You have Ollama server running. It just does not have any model loaded. If you make an inference to a model, and run curl ``http://localhost:11434/api/ps while it is loaded, you should see something there.

I managed to have ollama working with aisuite by just setting the model as “ollama:gpt-oss” (or whatever model you prefer) i.e:

model="ollama:gpt-oss"
response = client.chat.completions.create(
    model=model,
    messages=[{"role": "user", "content": prompt}],
    temperature=0,
)

My only problem is that I hit a time out error, and I do not know yet how to change that waiting parameter before it times out.

This discussion about timeout happens on this thread:

Has anyone used the Ollama served model with the tool calling in the aisuite as shown in M3? It seems that it doesn’t identify the tool that gets passed somehow…

Yes, this is a known limitation when using Ollama with AISuite in the Module 3 tool-calling workflow. Ollama models don’t natively support the full OpenAI-style function-calling schema, so AISuite can send the tool definitions, but the model often won’t recognize or trigger them unless it’s specifically fine-tuned or configured to follow that format.

A few things you can test:

  1. Enable --verbose mode in Ollama and confirm whether the raw prompt actually contains the tool schema. Sometimes AISuite suppresses parts depending on provider config.

  2. Use a model that is known to work with tool calling, like llama3.1 or mistral-nemo, and include an explicit system prompt like:
    “When a matching tool is appropriate, respond strictly using the JSON function_call format provided.”

  3. Check AISuite provider settings — some versions require supports_tool_calling=True to be set manually for Ollama.
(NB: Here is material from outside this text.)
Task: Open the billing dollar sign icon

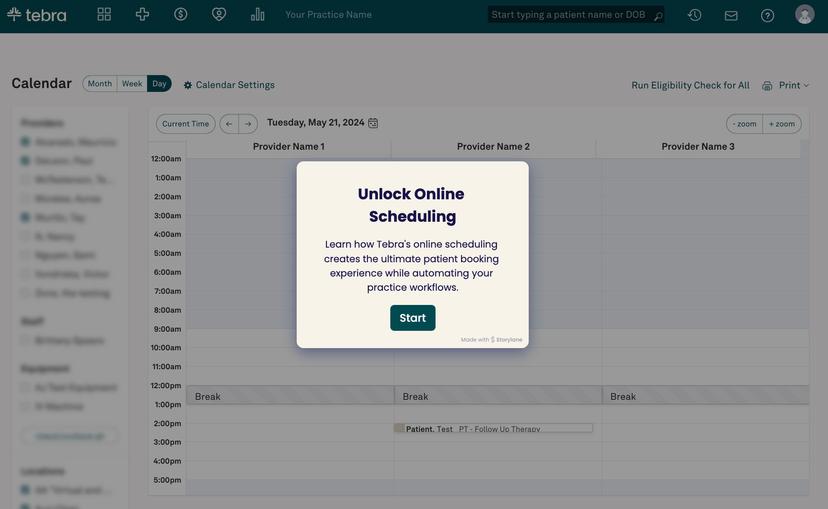Action: (x=180, y=15)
  4. Wrap the tool schema into the prompt manually as a temporary workaround. Many users report this makes the LLM correctly call the tool even when native function calling isn’t supported.

This is an ecosystem gap rather than something you’re doing wrong. If you want, share your provider config and tool schema and I can help debug the exact reason the call isn’t being triggered.